## WHAT YOU SHOULD DO
Only the lines from the one with "Task: Click the" through the end of the data are wanted, copied exactly.

(Pixel coordinate grounding data)
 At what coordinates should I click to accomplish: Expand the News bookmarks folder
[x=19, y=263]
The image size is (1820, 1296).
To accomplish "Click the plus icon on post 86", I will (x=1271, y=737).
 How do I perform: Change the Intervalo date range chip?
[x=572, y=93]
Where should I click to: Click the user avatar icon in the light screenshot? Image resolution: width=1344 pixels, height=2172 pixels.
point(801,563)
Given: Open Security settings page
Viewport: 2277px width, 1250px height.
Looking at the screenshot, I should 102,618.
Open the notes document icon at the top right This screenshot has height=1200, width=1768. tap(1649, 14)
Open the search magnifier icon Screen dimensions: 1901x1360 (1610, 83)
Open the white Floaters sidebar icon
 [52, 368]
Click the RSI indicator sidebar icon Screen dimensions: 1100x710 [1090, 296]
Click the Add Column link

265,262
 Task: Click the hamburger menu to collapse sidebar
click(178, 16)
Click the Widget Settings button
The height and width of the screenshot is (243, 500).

## EXERCISE RESPONSE
 Task: Click the hamburger menu to collapse sidebar
click(178, 16)
Click the Widget Settings button
The height and width of the screenshot is (243, 500).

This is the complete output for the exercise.